When it comes to the formula of creating a viral, it hasn’t been determined or shared yet, leaving us thinking that some of the success it has to do with luck and that most things actually go viral by accident. Very few people have mastered the art of creating viral content on purpose. What is for sure known is that it has to appeal to the target’s emotions, no matter their type (happiness, sadness, anger, joy, love, etc).
“Viral videos are the talk of the town—garnering coverage on popular blogs, rising to the top of sites like Reddit, being Tweeted and posted to Facebook, and even covered on the evening news,” wrote Megan O’Neill for AdWeek.
“There’s no specific number of shares, likes, retweets, reblogs, or whatever another measure of interaction needed to be reached in order for it to claim “viral” status. On YouTube, lots of videos get tens of thousands of views now shortly after being uploaded, but many people wouldn’t say that’s enough to consider it viral. Back in the day, however, when YouTube was much smaller and there weren’t as many users uploading videos, tens of thousands of views may have counted as <<going viral>>,” said Elise Moreau for Lifewire.
Moreover, advanced technology and platform design have made it way too easy to share things with our friends and followers, making the perfect environment for a ripple effect to occur on all levels of social media with the perfect piece of shareable content. All it takes is a few shares and the right audience to trigger an avalanche of sharing across the internet. It’s not easy to start a viral movement, but when it does happen, it can take the most regular people and turn them into internet celebrities practically overnight if it’s powerful enough.

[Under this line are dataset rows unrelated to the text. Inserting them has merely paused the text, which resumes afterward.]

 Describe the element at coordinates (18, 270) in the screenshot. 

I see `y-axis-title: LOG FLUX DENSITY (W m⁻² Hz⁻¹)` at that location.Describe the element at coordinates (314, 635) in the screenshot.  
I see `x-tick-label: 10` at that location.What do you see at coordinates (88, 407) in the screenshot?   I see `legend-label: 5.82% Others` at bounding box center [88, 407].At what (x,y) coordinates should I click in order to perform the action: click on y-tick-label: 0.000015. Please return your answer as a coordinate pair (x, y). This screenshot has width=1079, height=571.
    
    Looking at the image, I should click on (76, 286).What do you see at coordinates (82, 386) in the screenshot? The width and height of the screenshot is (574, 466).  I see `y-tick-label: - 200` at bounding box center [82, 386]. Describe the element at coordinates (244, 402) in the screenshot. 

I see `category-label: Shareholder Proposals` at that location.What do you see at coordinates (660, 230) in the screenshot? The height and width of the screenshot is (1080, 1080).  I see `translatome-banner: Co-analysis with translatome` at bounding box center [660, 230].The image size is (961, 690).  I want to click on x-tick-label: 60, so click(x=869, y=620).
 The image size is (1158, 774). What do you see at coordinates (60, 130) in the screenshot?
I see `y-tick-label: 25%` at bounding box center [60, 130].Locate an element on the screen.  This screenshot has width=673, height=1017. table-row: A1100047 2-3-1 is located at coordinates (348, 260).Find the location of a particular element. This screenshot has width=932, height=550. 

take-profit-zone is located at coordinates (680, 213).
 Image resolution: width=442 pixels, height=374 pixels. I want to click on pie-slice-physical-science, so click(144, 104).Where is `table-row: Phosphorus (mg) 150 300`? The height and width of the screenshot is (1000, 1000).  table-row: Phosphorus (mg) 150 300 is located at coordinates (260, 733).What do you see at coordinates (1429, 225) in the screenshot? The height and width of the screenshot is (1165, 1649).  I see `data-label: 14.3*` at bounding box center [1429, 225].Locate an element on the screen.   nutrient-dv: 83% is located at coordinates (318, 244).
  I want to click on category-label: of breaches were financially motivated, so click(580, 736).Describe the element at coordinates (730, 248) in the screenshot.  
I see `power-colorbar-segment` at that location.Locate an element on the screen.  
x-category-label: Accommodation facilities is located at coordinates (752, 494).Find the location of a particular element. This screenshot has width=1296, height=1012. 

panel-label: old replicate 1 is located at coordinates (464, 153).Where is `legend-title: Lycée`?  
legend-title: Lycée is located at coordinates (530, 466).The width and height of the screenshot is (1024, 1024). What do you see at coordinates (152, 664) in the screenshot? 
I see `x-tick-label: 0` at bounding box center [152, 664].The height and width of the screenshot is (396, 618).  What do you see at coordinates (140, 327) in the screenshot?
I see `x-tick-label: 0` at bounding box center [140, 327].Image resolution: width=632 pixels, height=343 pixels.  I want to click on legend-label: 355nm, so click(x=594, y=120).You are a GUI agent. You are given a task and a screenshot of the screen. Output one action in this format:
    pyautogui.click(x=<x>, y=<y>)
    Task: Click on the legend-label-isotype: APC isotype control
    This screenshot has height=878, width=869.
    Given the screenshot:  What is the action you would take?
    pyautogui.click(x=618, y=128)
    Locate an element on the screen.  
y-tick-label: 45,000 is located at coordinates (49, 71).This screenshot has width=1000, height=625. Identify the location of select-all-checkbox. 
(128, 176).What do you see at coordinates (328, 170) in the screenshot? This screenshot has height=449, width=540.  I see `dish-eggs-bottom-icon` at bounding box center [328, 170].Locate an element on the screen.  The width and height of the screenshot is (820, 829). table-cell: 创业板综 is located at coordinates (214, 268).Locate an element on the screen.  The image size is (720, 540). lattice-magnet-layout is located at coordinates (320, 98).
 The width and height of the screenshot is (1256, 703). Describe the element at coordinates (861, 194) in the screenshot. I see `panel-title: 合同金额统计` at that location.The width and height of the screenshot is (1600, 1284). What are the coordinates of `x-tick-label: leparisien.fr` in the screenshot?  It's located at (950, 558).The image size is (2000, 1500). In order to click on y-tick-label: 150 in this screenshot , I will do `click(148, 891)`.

According to Jonah Berger, marketing professor at the Wharton School at the University of Pennsylvania and author of “Contagious: Why Things Catch On”, quoted by entrepreneur.com, visceral response is what separates viral breakouts from busts. Berger has spent years investigating the mechanics behind virality, identifying six key drivers under the acronym STEPPS. They are Social Currency (e.g., sharing things that make people look good), Triggers (acknowledging that we talk about things that are top-of-mind), Emotion, Public (imitating what we see others do), Practical Value (news people can use) and Stories (information passed along under the guise of idle chitchat). “Each [driver] is a research-tested principle that increases the likelihood that people will talk about and share things, that brands get word-of-mouth, that services get shared and that videos get passed along the internet,” Berger explains. “We can reliably say that including certain characteristics and messages will increase the number of people who share [content] and the likelihood it will be shared.”